Il fatto che il protagonista sin dall’infanzia non faccia altro che rimanere imprigionato in prigioni fisiche e metaforiche, non fa altro che confermare il fatto che Greenaway ritenga il cinema narrativo, lo schermo stesso, una vera e propria prigione artistica e intellettuale, ecco che allora cerca di liberarsene e liberarcene, credendo di farci un grosso favore, tramite una serie di espedienti ripetuti fino allo sfinimento: decostruzione dell’immagine che si ripete più e più volte sullo schermo in riquadri che si fanno via via più piccoli e più ravvicinati; sovraesposizione delle battute della sceneggiatura ripetute fino allo sfinimento dagli attori, sia sul set che in una sorta di dimensione surreale fuori dal set come se le stessero provando tra loro, ma anche scritte letteralmente sullo schermo e fatte scorrere in concomitanza con la loro effettiva realizzazione; intervento di personaggi non ben identificati che commentano le avventure del protagonista; suddivisione della narrazione in un numero quasi spropositato di capitoli e numerazione di ciascun personaggio (il protagonista è il personaggio n. 1 ovviamente); espedienti visivi che ricalcano ossessivamente le azioni degli attori come ad esempio la numerazione e il posizionamento delle percosse che un gendarme nazista riversa continuamente sul protagonista, con tanto di accompagnamento musicale per ciascun calcio, pugno o schiaffo; didascalismo estremo che però non fa altro che rendere ancora più incompresibile, paradossalmente, ciò che viene mostrato e raccontato.

MATERIALE:
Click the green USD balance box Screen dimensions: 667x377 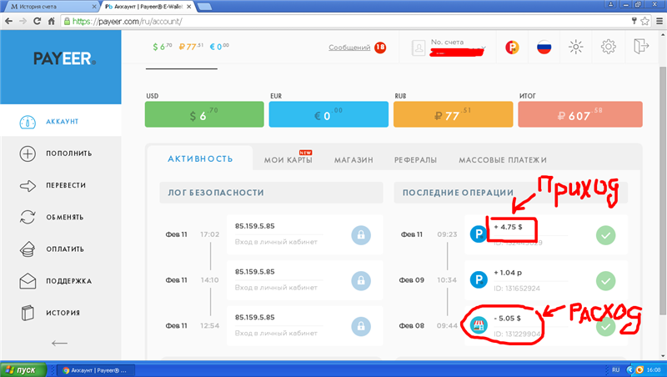point(204,115)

ESERCIZIO A:
Nel brano, quale numero è assegnato al protagonista tra i personaggi?
ESERCIZIO B:
Elenca, per favore, tutti gli espedienti con cui, secondo il brano, Greenaway cerca di liberarsi del cinema narrativo.
I dati riportati sopra non hanno alcun legame con il brano.

RISPOSTA CORRETTA A:
Il protagonista è il personaggio n. 1.

RISPOSTA CORRETTA B:
- Decostruzione dell'immagine, ripetuta sullo schermo in riquadri via via più piccoli e ravvicinati
- Sovraesposizione delle battute della sceneggiatura, ripetute dagli attori e scritte sullo schermo
- Intervento di personaggi non ben identificati che commentano le avventure del protagonista
- Suddivisione della narrazione in moltissimi capitoli e numerazione di ciascun personaggio
- Espedienti visivi che ricalcano ossessivamente le azioni degli attori
- Didascalismo estremo